Click-target data
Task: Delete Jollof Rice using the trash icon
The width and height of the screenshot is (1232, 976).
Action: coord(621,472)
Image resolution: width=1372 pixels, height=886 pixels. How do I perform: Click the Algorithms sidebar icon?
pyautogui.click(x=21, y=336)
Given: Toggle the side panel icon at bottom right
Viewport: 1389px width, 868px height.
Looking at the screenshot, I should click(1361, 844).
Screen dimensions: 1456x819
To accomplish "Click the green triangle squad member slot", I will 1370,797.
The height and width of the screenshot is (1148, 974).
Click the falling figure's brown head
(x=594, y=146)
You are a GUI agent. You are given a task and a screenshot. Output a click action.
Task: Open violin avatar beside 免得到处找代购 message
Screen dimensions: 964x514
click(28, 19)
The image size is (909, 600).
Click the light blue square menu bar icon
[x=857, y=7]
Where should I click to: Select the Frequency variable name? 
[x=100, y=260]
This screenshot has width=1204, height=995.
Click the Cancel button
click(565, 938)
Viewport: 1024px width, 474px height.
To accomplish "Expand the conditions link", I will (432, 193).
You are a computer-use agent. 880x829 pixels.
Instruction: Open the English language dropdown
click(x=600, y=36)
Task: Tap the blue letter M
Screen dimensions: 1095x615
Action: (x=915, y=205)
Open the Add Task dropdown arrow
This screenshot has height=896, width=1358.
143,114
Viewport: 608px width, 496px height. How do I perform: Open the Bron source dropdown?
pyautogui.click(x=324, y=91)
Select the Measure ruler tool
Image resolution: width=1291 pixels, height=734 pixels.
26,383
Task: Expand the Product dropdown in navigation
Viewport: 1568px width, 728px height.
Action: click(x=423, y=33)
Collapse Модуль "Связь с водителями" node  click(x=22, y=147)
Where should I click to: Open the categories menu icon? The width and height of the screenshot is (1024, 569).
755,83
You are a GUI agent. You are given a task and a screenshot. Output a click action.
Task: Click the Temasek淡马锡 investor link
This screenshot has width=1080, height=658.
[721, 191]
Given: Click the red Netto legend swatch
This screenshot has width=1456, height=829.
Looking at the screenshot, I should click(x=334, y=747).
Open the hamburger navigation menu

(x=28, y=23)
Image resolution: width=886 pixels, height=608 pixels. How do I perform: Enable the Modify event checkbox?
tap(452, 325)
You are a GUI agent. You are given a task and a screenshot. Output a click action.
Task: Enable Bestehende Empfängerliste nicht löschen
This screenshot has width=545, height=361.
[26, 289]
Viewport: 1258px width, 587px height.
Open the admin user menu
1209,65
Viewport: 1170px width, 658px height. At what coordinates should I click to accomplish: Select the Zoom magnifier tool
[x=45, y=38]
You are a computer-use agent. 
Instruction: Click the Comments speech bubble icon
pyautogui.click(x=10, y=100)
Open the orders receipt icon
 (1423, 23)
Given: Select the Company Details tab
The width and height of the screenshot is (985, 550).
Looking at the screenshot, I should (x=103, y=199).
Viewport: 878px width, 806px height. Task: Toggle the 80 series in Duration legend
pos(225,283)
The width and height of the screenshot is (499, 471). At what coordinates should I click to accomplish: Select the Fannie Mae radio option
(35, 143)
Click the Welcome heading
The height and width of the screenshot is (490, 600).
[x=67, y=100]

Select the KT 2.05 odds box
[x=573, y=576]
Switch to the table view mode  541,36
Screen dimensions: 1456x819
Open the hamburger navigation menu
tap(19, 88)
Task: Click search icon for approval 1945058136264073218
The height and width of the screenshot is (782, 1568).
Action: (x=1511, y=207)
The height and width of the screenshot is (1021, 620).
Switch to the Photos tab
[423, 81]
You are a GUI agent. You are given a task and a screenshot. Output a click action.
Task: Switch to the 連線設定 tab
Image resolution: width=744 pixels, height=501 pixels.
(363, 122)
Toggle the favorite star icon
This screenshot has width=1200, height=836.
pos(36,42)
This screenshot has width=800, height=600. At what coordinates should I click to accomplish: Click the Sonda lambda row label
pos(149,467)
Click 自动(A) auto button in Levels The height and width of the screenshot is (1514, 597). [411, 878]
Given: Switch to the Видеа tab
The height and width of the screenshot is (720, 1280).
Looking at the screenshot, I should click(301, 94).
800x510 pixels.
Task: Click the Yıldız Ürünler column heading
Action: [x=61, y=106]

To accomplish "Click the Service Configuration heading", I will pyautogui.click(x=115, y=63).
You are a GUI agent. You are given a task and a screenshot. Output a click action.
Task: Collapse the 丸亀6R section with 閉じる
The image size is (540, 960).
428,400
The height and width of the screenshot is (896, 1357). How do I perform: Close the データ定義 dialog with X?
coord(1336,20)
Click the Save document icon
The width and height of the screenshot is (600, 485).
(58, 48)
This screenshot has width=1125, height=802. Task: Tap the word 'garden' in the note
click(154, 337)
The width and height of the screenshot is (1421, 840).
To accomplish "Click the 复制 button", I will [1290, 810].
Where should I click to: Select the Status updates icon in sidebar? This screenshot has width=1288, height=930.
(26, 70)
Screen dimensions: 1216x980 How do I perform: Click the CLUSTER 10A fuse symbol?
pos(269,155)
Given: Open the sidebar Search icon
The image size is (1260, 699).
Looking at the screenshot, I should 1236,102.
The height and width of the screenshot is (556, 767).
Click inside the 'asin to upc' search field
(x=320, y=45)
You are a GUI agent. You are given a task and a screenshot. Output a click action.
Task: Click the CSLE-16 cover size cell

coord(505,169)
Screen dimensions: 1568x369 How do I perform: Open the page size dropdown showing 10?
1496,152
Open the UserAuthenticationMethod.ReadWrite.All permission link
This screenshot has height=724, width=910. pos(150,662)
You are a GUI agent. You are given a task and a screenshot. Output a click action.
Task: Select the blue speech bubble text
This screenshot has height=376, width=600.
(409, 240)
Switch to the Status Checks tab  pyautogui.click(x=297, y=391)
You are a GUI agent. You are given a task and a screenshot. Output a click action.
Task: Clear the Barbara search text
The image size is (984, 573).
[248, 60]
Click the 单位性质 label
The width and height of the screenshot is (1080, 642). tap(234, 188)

TASK DIRECTIONS> Format every line of the records above as a JSON list of strings, one string per line, and leave out blank lines.

TASK SOLUTION>
[
  "Task: Delete Jollof Rice using the trash icon",
  "The width and height of the screenshot is (1232, 976).",
  "Action: coord(621,472)",
  "Image resolution: width=1372 pixels, height=886 pixels. How do I perform: Click the Algorithms sidebar icon?",
  "pyautogui.click(x=21, y=336)",
  "Given: Toggle the side panel icon at bottom right",
  "Viewport: 1389px width, 868px height.",
  "Looking at the screenshot, I should click(1361, 844).",
  "Screen dimensions: 1456x819",
  "To accomplish \"Click the green triangle squad member slot\", I will 1370,797.",
  "The height and width of the screenshot is (1148, 974).",
  "Click the falling figure's brown head",
  "(x=594, y=146)",
  "You are a GUI agent. You are given a task and a screenshot. Output a click action.",
  "Task: Open violin avatar beside 免得到处找代购 message",
  "Screen dimensions: 964x514",
  "click(28, 19)",
  "The image size is (909, 600).",
  "Click the light blue square menu bar icon",
  "[x=857, y=7]",
  "Where should I click to: Select the Frequency variable name? ",
  "[x=100, y=260]",
  "This screenshot has width=1204, height=995.",
  "Click the Cancel button",
  "click(565, 938)",
  "Viewport: 1024px width, 474px height.",
  "To accomplish \"Expand the conditions link\", I will (432, 193).",
  "You are a computer-use agent. 880x829 pixels.",
  "Instruction: Open the English language dropdown",
  "click(x=600, y=36)",
  "Task: Tap the blue letter M",
  "Screen dimensions: 1095x615",
  "Action: (x=915, y=205)",
  "Open the Add Task dropdown arrow",
  "This screenshot has height=896, width=1358.",
  "143,114",
  "Viewport: 608px width, 496px height. How do I perform: Open the Bron source dropdown?",
  "pyautogui.click(x=324, y=91)",
  "Select the Measure ruler tool",
  "Image resolution: width=1291 pixels, height=734 pixels.",
  "26,383",
  "Task: Expand the Product dropdown in navigation",
  "Viewport: 1568px width, 728px height.",
  "Action: click(x=423, y=33)",
  "Collapse Модуль \"Связь с водителями\" node  click(x=22, y=147)",
  "Where should I click to: Open the categories menu icon? The width and height of the screenshot is (1024, 569).",
  "755,83",
  "You are a GUI agent. You are given a task and a screenshot. Output a click action.",
  "Task: Click the Temasek淡马锡 investor link",
  "This screenshot has width=1080, height=658.",
  "[721, 191]",
  "Given: Click the red Netto legend swatch",
  "This screenshot has width=1456, height=829.",
  "Looking at the screenshot, I should click(x=334, y=747).",
  "Open the hamburger navigation menu",
  "(x=28, y=23)",
  "Image resolution: width=886 pixels, height=608 pixels. How do I perform: Enable the Modify event checkbox?",
  "tap(452, 325)",
  "You are a GUI agent. You are given a task and a screenshot. Output a click action.",
  "Task: Enable Bestehende Empfängerliste nicht löschen",
  "This screenshot has width=545, height=361.",
  "[26, 289]",
  "Viewport: 1258px width, 587px height.",
  "Open the admin user menu",
  "1209,65",
  "Viewport: 1170px width, 658px height. At what coordinates should I click to accomplish: Select the Zoom magnifier tool",
  "[x=45, y=38]",
  "You are a computer-use agent. ",
  "Instruction: Click the Comments speech bubble icon",
  "pyautogui.click(x=10, y=100)",
  "Open the orders receipt icon",
  " (1423, 23)",
  "Given: Select the Company Details tab",
  "The width and height of the screenshot is (985, 550).",
  "Looking at the screenshot, I should (x=103, y=199).",
  "Viewport: 878px width, 806px height. Task: Toggle the 80 series in Duration legend",
  "pos(225,283)",
  "The width and height of the screenshot is (499, 471). At what coordinates should I click to accomplish: Select the Fannie Mae radio option",
  "(35, 143)",
  "Click the Welcome heading",
  "The height and width of the screenshot is (490, 600).",
  "[x=67, y=100]",
  "Select the KT 2.05 odds box",
  "[x=573, y=576]",
  "Switch to the table view mode  541,36",
  "Screen dimensions: 1456x819",
  "Open the hamburger navigation menu",
  "tap(19, 88)",
  "Task: Click search icon for approval 1945058136264073218",
  "The height and width of the screenshot is (782, 1568).",
  "Action: (x=1511, y=207)",
  "The height and width of the screenshot is (1021, 620).",
  "Switch to the Photos tab",
  "[423, 81]",
  "You are a GUI agent. You are given a task and a screenshot. Output a click action.",
  "Task: Switch to the 連線設定 tab",
  "Image resolution: width=744 pixels, height=501 pixels.",
  "(363, 122)",
  "Toggle the favorite star icon",
  "This screenshot has width=1200, height=836.",
  "pos(36,42)",
  "This screenshot has width=800, height=600. At what coordinates should I click to accomplish: Click the Sonda lambda row label",
  "pos(149,467)",
  "Click 自动(A) auto button in Levels The height and width of the screenshot is (1514, 597). [411, 878]",
  "Given: Switch to the Видеа tab",
  "The height and width of the screenshot is (720, 1280).",
  "Looking at the screenshot, I should click(301, 94).",
  "800x510 pixels.",
  "Task: Click the Yıldız Ürünler column heading",
  "Action: [x=61, y=106]",
  "To accomplish \"Click the Service Configuration heading\", I will pyautogui.click(x=115, y=63).",
  "You are a GUI agent. You are given a task and a screenshot. Output a click action.",
  "Task: Collapse the 丸亀6R section with 閉じる",
  "The image size is (540, 960).",
  "428,400",
  "The height and width of the screenshot is (896, 1357). How do I perform: Close the データ定義 dialog with X?",
  "coord(1336,20)",
  "Click the Save document icon",
  "The width and height of the screenshot is (600, 485).",
  "(58, 48)",
  "This screenshot has width=1125, height=802. Task: Tap the word 'garden' in the note",
  "click(154, 337)",
  "The width and height of the screenshot is (1421, 840).",
  "To accomplish \"Click the 复制 button\", I will [1290, 810].",
  "Where should I click to: Select the Status updates icon in sidebar? This screenshot has width=1288, height=930.",
  "(26, 70)",
  "Screen dimensions: 1216x980 How do I perform: Click the CLUSTER 10A fuse symbol?",
  "pos(269,155)",
  "Given: Open the sidebar Search icon",
  "The image size is (1260, 699).",
  "Looking at the screenshot, I should 1236,102.",
  "The height and width of the screenshot is (556, 767).",
  "Click inside the 'asin to upc' search field",
  "(x=320, y=45)",
  "You are a GUI agent. You are given a task and a screenshot. Output a click action.",
  "Task: Click the CSLE-16 cover size cell",
  "coord(505,169)",
  "Screen dimensions: 1568x369 How do I perform: Open the page size dropdown showing 10?",
  "1496,152",
  "Open the UserAuthenticationMethod.ReadWrite.All permission link",
  "This screenshot has height=724, width=910. pos(150,662)",
  "You are a GUI agent. You are given a task and a screenshot. Output a click action.",
  "Task: Select the blue speech bubble text",
  "This screenshot has height=376, width=600.",
  "(409, 240)",
  "Switch to the Status Checks tab  pyautogui.click(x=297, y=391)",
  "You are a GUI agent. You are given a task and a screenshot. Output a click action.",
  "Task: Clear the Barbara search text",
  "The image size is (984, 573).",
  "[248, 60]",
  "Click the 单位性质 label",
  "The width and height of the screenshot is (1080, 642). tap(234, 188)"
]